The Water Integrity Network (WIN) commends UN Water for the recognition of the all too prevalent challenges of corruption and lack of integrity in the water and sanitation sector. According to WIN, casting a public light on corruption is a critical part of controlling this scourge.
The water sector is thought to be one of the most corrupt in the world, due to a combination of large infrastructure projects, a high degree of monopoly control, and a high level of discretion on the part of decision-makers.
Estimates of the financial impact of corruption in the water vary considerably, but, according to WIN’s Water Integrity Global Outlook of 2016, at 10%, corruption would be costing the sector anywhere between $80 – 170 billion per annum – in terms of the financial costs of corruption, not the indirect social and environmental costs such as reduced health and lost productivity, and the time costs of collecting water.
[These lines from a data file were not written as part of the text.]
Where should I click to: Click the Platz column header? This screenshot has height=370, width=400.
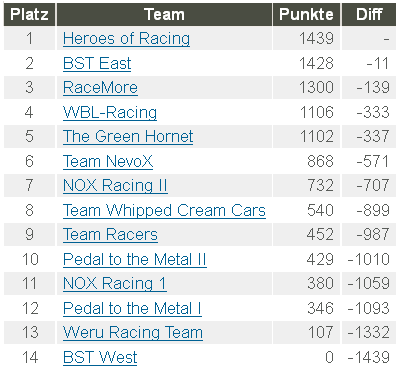point(29,14)
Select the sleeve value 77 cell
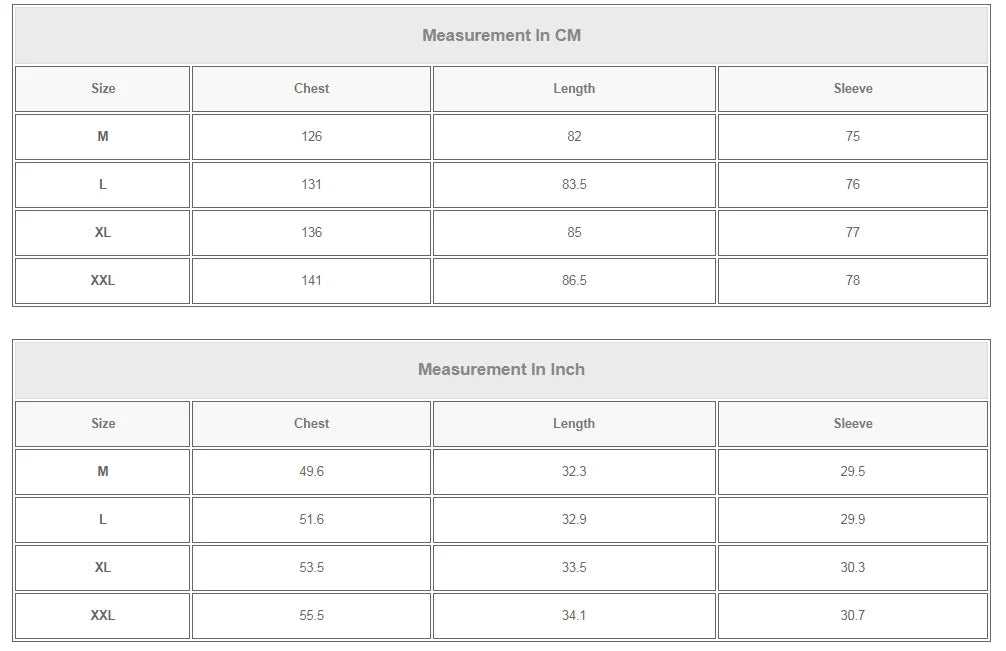 click(852, 233)
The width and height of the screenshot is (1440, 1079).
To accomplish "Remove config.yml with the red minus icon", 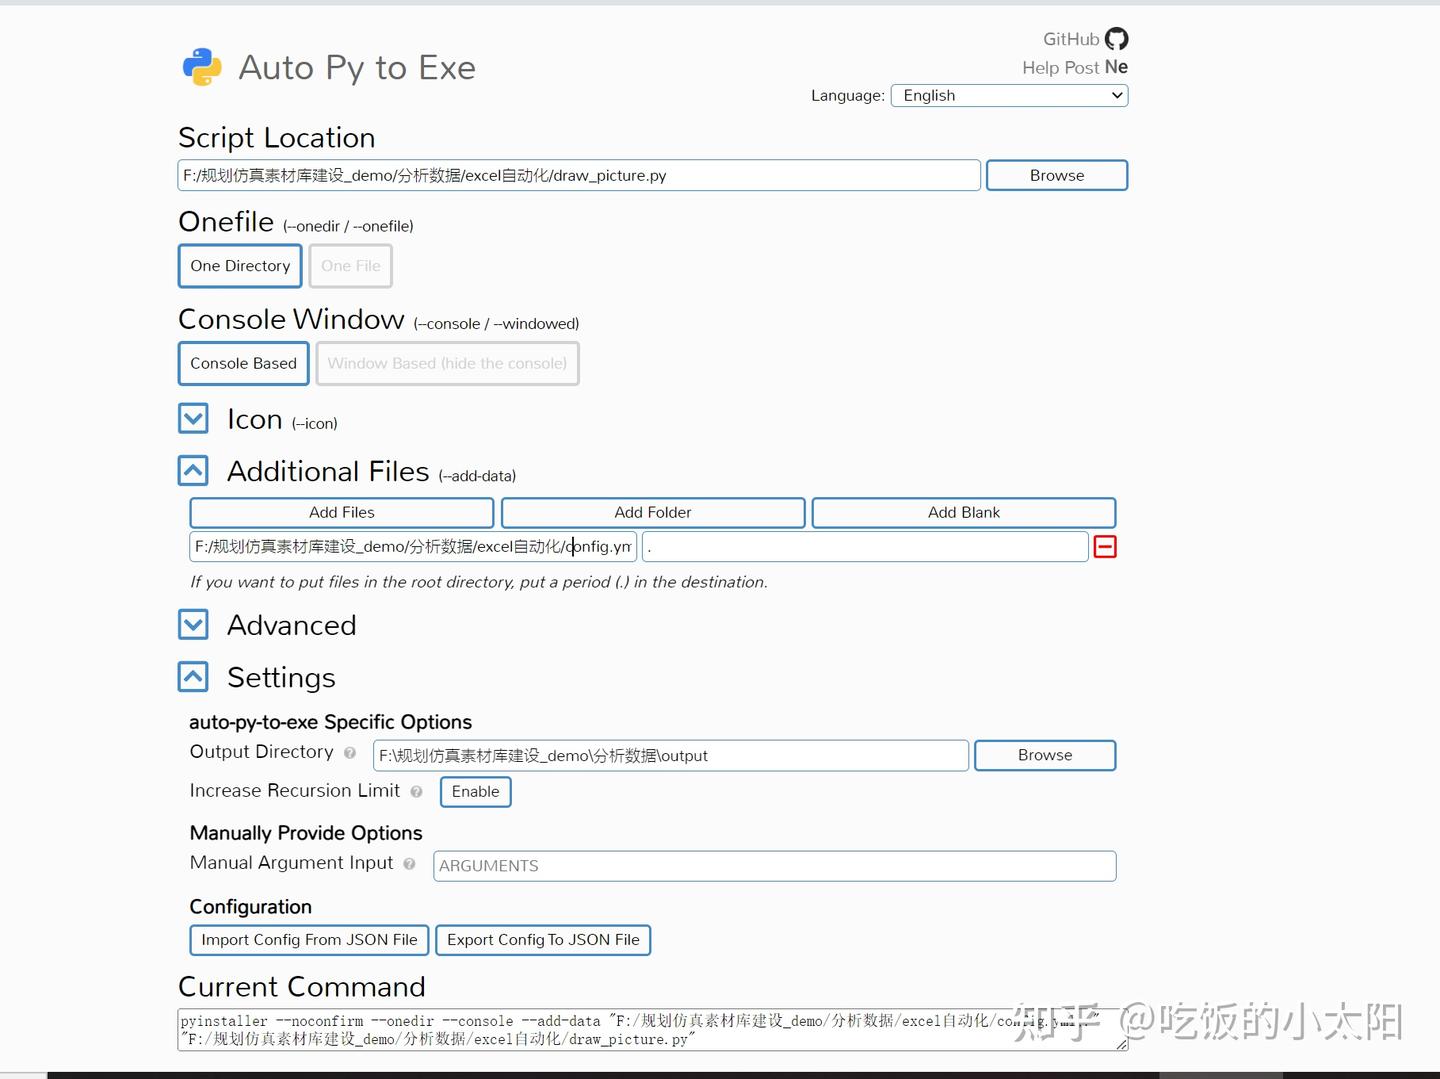I will [1104, 546].
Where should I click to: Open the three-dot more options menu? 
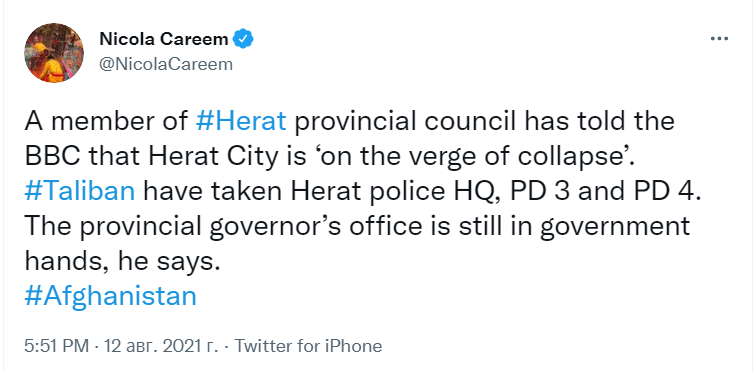[x=719, y=39]
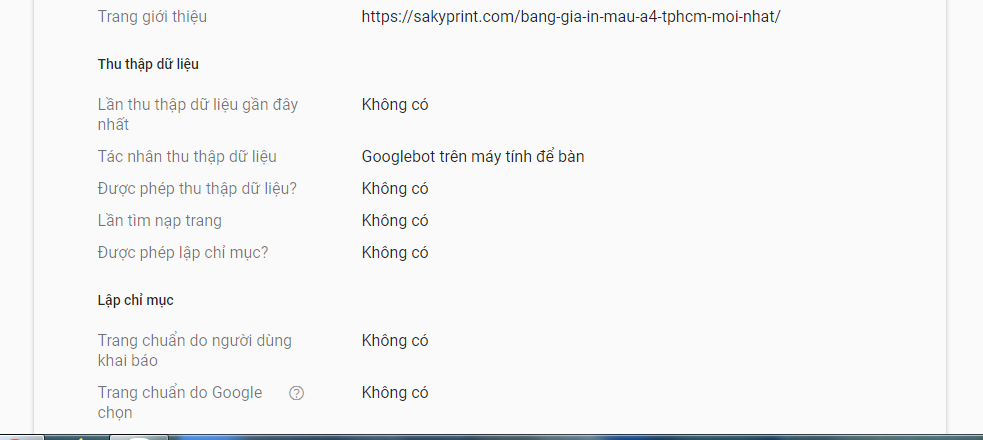Click the Trang chuẩn do Google chọn label
Image resolution: width=983 pixels, height=440 pixels.
[180, 402]
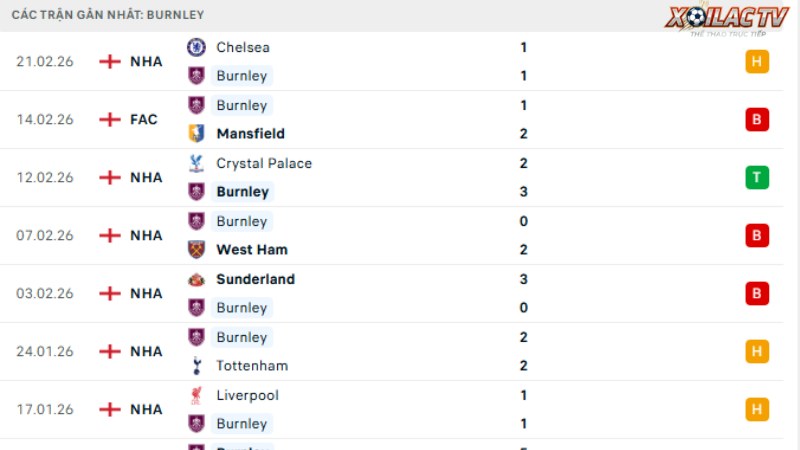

This is not a problem restricted to developing countries. A recent study on Identifying and Reducing Corruption in Public Procurement in the EU, conducted by PWC, found that 27% of projects analyzed involved kickbacks and 14% showed a conflict of interest type of corruption.
The study, which was not water sector specific, found that, on average, the estimated probability of corruption was higher in water and waste compared to other sectors and ranged from 25% to 35% of projects with a cost of between EUR 27 million and EUR 38 million.
The negative impacts of corruption hit the poor and the marginalized hardest – those without easy access to power or money for bribes. There is a gendered dimension too, as women are forced to use their bodies as payment for services. Corruption results in the daily violation of people’s human rights to water, sanitation, and a life of dignity.
WIN works with a range of partners to improve integrity in the water and sanitation sectors.